■ Prompt ■
Print, in exact form, the lines below from the one containing "Screenshot is 1470x956." through the one containing "PRIVACY POLICY (938, 824)", and omit all others.

■ Input for this task ■
====================

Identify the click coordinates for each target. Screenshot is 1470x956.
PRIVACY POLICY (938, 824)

====================

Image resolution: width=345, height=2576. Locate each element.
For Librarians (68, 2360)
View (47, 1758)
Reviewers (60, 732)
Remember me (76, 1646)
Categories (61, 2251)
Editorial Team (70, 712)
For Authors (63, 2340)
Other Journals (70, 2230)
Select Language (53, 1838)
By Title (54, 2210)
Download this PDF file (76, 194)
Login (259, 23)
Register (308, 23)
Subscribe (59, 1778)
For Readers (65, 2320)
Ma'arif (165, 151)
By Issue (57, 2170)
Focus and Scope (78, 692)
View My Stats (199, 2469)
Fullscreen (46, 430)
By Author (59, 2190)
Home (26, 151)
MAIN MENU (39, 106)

====================

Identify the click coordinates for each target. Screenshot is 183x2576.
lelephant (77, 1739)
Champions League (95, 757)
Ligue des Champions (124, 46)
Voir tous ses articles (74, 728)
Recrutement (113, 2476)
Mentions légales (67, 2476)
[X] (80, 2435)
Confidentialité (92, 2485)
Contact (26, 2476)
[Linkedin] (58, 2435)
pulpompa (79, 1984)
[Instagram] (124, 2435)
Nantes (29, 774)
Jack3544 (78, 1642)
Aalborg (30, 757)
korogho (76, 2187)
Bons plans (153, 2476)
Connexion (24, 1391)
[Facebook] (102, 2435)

====================

■ Response below ■
Identify the click coordinates for each target. Screenshot is 1470x956.
PRIVACY POLICY (938, 824)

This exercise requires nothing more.